Les sanglots lui coupèrent la voix. Sa peur et son dégoût de la vie éclataient, malgré l’effort qu’il faisait pour se taire, depuis l’affreuse délivrance de Louise. Quand il eut posé la bouche sur le front ridé de l’enfant, il se recula, car il avait cru sentir le crâne s’enfoncer sous ses lèvres. Devant cette créature qu’il jetait si grêle dans l’existence, un remords le désespérait.

— Sois tranquille, reprit Pauline pour le rassurer. On en fera un gaillard… Ça ne signifie rien, qu’il soit si petit.

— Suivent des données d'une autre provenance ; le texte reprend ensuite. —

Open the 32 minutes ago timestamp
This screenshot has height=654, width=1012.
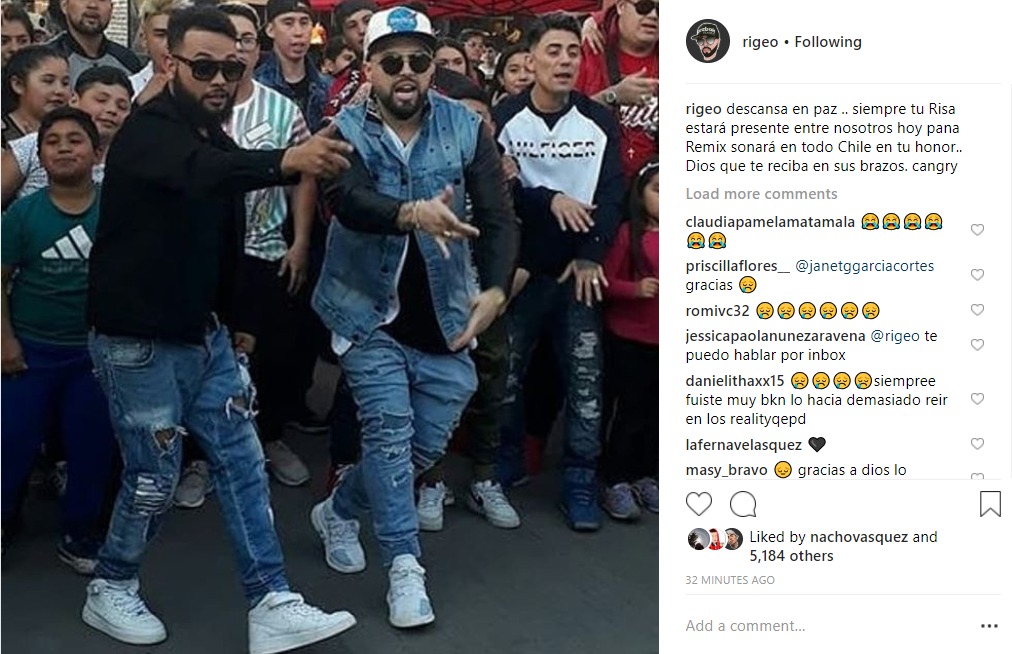[730, 580]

Il la regarda, et dans son bouleversement, une confession entière lui échappa du cœur.

— C’est encore à toi que nous devons sa vie… Il me faudra donc toujours être ton obligé ?

— Moi ! répondit-elle, j’ai fait simplement ce que la sage-femme aurait fait, si elle s’était trouvée seule.

D’un geste, il lui imposa silence.

— Est-ce que tu me crois assez mauvais pour ne pas comprendre que je te dois tout ?… Depuis ton entrée dans cette maison, tu n’as cessé de te sacrifier. Je ne reparle plus de ton argent, mais tu m’aimais encore, lorsque tu m’as donné à Louise, je le sais à cette heure… Si tu te doutais combien j’ai honte, quand je te regarde, quand je me souviens ! Tu aurais ouvert tes veines, tu étais toujours bonne et gaie, même les jours où je t’écrasais le cœur. Ah ! tu avais raison, il n’y a que la gaieté et la bonté, le reste est un simple cauchemar.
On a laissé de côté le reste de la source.